A compromise, body piercing and a new life

Neighbors

July 29, 1996|By Lyn Backe | Lyn Backe,SPECIAL TO THE SUN

WHEN MY daughter was born, her father gave me a pair of pearl stud earrings as a celebratory present: a lovely gift, but loaded, because my ears weren't pierced, nor did I want them to be.

It was an early lesson in compromise. I had my ears pierced, but drew the line at having our child's nose pierced, despite his firm contention that within our lifetimes nose-piercing would be a widely accepted practice in our culture, perhaps even the norm.
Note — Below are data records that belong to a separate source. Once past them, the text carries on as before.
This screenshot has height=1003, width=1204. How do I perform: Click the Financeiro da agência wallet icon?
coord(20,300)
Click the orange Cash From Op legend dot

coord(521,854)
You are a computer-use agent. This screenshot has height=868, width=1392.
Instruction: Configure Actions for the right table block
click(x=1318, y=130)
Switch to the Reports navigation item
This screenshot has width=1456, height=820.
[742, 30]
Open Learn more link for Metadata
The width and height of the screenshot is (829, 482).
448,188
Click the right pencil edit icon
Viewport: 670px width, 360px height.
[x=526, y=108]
It shows what a visionary I'm not. Noses were just the tip of the iceberg, after the more probable earrings on men. I've heard more tales of pierced anatomies than I've seen in person, but I've seen enough, even in beautiful downtown Annapolis or quiet Shady Side, to know that my former husband had a better understanding in 1962 of cultural challenges and peer pressures JTC than I do even now. And while I fail totally to understand that sort of self-expression, the middle-aged preppie at my core admits to an ounce of envy at the boldness of those who risk it.

Meanwhile, I've never regretted having my ears pierced, though I did hold off letting my daughter do it until she was 16. Then it was I who nearly fainted at the grand event. Now she is about to have a baby, and I am contemplating birthing presents, not yet knowing my grandchild's gender.

I think a hand-crocheted crib blanket and a fat ceramic piggy bank will be just fine.

10 miles of striding

The Annapolis Striders celebrate the 21st anniversary of its annual 10-mile run Aug. 25, with the starting gun of the Annapolis Run, the Maryland RRCA 10-mile Championship. The deadline for entries has passed, but you can still enjoy watching an expected field of 4,000 runners leave the Navy-Marine Corps Memorial Stadium at 7: 30 a.m., cross the new Academy Bridge over the Severn River, snake through shaded country roads to Ritchie Highway, work back over the river and into Annapolis past St. John's College to finish at the stadium.

Runners can pick up their numbers at Anne Arundel Medical Center in Medical Park on Jennifer Road from 10 a.m. to 5 p.m. Aug. 24. At the same time, AAMC will hold a medicine expo with practitioners of acupuncture, aroma therapy, herbal therapy and other healing arts. Vendor spaces are $50 per table or $25 for a shared table. The deadline to apply for table space is Thursday.

In addition to the medical displays, the expo will include clothing sales, food, popcorn, prize drawings and two-for-one race eve dinner coupons for Annapolis-area restaurants.

Information: 224-5777.

Sailing race Sunday

The eighth annual Chesapeake 20 Regatta will be sailed at 1 p.m. Sunday in the West River off Shady Side.

Dinners will be sold and trophies awarded at the Capt. Salem Avery House Museum when the sailors come ashore after the race, which usually takes about two hours.

The event was started to celebrate the Chesapeake 20, a wooden boat designed and built by Capt. Dick Hartge in the 1930s specifically for the calm waters of the Chesapeake Bay.

Part of the mission of the Shady Side Rural Heritage Society, which operates the Capt. Salem Avery House, is to preserve the maritime history of this area. That purpose will be served both by the regatta and by the presentation to the society of an intricately built model of the steamboat Emma Giles, which plied the bay between Shady Side and Baltimore in the early 1900s.

The model is being lent to the museum by Fredericka Crandell of Shady Side, sister of the model's creator. George Owen designed and built the model a decade ago. It measures about 30 inches long and is absolutely accurate in detail, including tiny figures of cattle and people on the decks.

A case and display cabinet for the model were donated to the museum by T. J. Twomey.